### [VORLIEGENDER TEXT]
1990

Die Phytotherapie des Magen-Darm-Trakts an Hand der monografierten Pflanzen

Ein therapeutisches Konzept für die Zukunft

von Josef Karl

I.

Die Heilpflanzenkunde hat eine lange Geschichte: Erste Funde noch heute verwendeter Drogen reichen bis in die Zeit der Pfahlbauten zurück. Wir wissen um die Bedeutung pflanzlicher Mittel aus den Keilschriften der Sumerer im 5. Jt. v. Chr. ebenso wie aus dem Papyrus Ebers (2. Jt. v. Chr. – wo bereits 80 Pflanzen katalogisiert sind. Und wie immer kann man mit dem Satz beginnen: "Schon die alten Griechen..." – ja, fürwahr: Aristoteles und sein Schüler Theophrast ("Vater der Botanik") befassten sich intensiv mit Heilpflanzen. Im 1. Jt. v. Chr. gab schließlich Dioskurides sein ca. 500 Arzneipflanzen umfassendes Standardwerk heraus – Leitfaden für das ganze (deutsche) Mittelalter: Viele haben weit über ein Jahrtausend von ihm abgeschrieben. Aber auch der Leibarzt von Kaiser Marc Aurel, der Römer Galen ("galenische Zubereitungen") sind zu nennen, weit später die Benediktiner in ihren Klostergärten (besonders jener von St. Gallen), die Äbtissin Hildegard von Bingen, die momentan eine Art von Renaissance erlebt.

Der große Paracelsus schließlich, der den "Herbarius" hinterließ (und die Helleboruspflanze gezielt bei prätibialen Ödemen einsetzte) – und an der Schwelle zur sog. Neuzeit steht. Merkwürdigkeiten der Barockmedizin überstehend, fand die Heilpflanzenkunde in S. Kneipp eine Art Wiedererwecker, bis schließlich der französische Arzt Leclerc als der Begründer der modernen Phytotherapie angesehen wird.

### [ZU ERLEDIGENDE AUFGABE]
Gib aus dem Text zur Phytotherapie den Abschnitt wortgetreu aus, der mit den Worten „Der große Paracelsus“ einsetzt und mit „Phytotherapie angesehen wird.“ schließt.

Einträge eines Datensatzes:
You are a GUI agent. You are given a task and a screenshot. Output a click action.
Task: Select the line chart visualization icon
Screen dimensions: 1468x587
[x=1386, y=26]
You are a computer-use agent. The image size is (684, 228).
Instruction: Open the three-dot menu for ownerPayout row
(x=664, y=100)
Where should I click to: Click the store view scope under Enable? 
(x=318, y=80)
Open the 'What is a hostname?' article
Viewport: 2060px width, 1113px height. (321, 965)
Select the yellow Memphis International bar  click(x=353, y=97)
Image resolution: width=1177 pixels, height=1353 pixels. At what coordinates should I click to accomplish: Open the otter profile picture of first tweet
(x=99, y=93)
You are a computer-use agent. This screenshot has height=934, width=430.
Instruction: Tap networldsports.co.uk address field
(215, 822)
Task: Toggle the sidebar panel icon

### [LÖSUNG NACHSTEHEND]
Der große Paracelsus schließlich, der den "Herbarius" hinterließ (und die Helleboruspflanze gezielt bei prätibialen Ödemen einsetzte) – und an der Schwelle zur sog. Neuzeit steht. Merkwürdigkeiten der Barockmedizin überstehend, fand die Heilpflanzenkunde in S. Kneipp eine Art Wiedererwecker, bis schließlich der französische Arzt Leclerc als der Begründer der modernen Phytotherapie angesehen wird.